滑动钳装载子与DNA的相互作用引起滑动钳装载子水解与之结合的ATP,ATP的水解依次引起滑动钳装载子释放滑动钳并离开DNA。
滑动钳装载子脱离后,滑动钳又闭合形成环状并环住DNA。
滑动钳装载子也能将滑动钳从DNA上卸载下来,可能利用的机制与上述ATP依赖性方式相似。
但是,在复制过程中,滑动的卸载受到DNA聚合酶的限制,引物DNA聚合酶与滑动钳装载子结合到滑动钳的同一面,只有当聚合酶离开滑动钳后(例如冈崎片段合成完毕后),滑动钳装载子才能将滑动钳从DNA上卸载下来。
滑动钳异常给够的一个主要目的是将复制组分牢固的系在DNA上,特别是增加了DNA聚合酶的延伸能力。
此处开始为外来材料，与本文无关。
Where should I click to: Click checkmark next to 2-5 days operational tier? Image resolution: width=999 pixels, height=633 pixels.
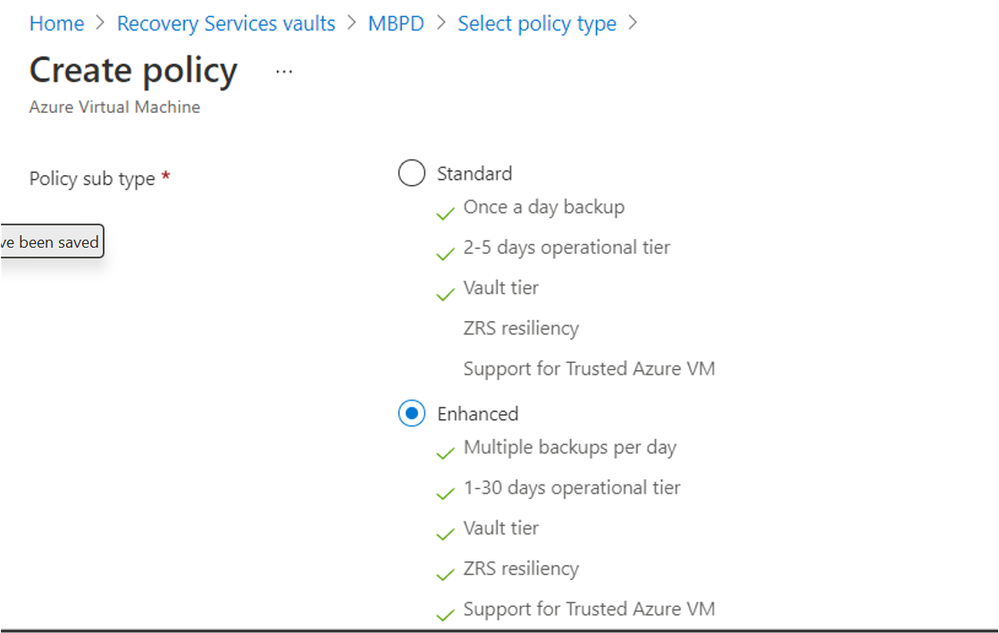point(445,253)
因为在复制后滑动钳是缓慢卸载的,所以滑动钳可以作为新合成DNA的标志物。
这种标志物在许多方面都是有用的,例如,可以参与核小体的组装、错配修复等。
7、描述线性DNA分子的末端复制问题及解决策略。
(1)末端复制问题:
当后随链复制机器到达线性DNA末端时,有时引物酶没有足够的空间去合成新的RNA引物,这导致复制的不完整和含后随链的DNA复制产物上的3’末端形成一小段单链DNA。
即使是用于引发冈崎片断合成的最后一个RNA引物的5’末端与后随链模板上的3’最末端的碱基退火的情况下,当此RNA引物被去出后,在该位置上仍将有一小段末复制的单链DNA。
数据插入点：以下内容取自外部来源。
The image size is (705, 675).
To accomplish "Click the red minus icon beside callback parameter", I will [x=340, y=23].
这些意味着每一轮DNA复制都将出现两条子代dsDNA分子中的一条被截断的情况。
这种情况被称为末端复制问题。
(2)解决策略:
A、环化:
有的线性DNA分子自身环化,从而没有线性末端,如Phageslambda
B、连环分子:
有的线性DNA分子的两端都有一段重复的核苷酸序列,复制后的两个dsDNA分子上产生了3’端单链末端,该末端互补,再经过连接酶连接形成连环分子,连环分子再经内切酶切割成DNA聚合酶修复产生两个完整的dsDNA,如PhagesT4
C、发夹:
有些DNA在末端产生一个发夹,导致事实上没有自由的末端,如草履虫的线性mtDNA。
D、引入末端蛋白质:
引入蛋白质直接从末端起始DNA的合成,如腺病毒DNA末端蛋白与DNA聚合酶形成一个复合物,聚合酶催化末端蛋白的丝氨酸残基与dCTP共价连接,C再与模板链3’端的G配对,起始DNA的合成。
E、端粒:
真核生物染色体的末端称为端粒,端粒是简单序列的大量重复,端粒酶和DNA聚合酶延长端粒的3’末端,在复制过程中,端粒并不是固定不变的,二十不断缩减的,但端粒序列较长,在若干次复制之后,仍能稳定线性分子。
8.比较同源重组的Holliday模型和双链断裂修复模型。
你如何区分这两种机制。
在Holliday模型,两条同源双螺旋DNA分子的相同区域引入引入一个单链切口,切口附近的一段短的DNA键可以从互补链的位置释放下来,两条DNA分子彼此交换这一段短的DNA链。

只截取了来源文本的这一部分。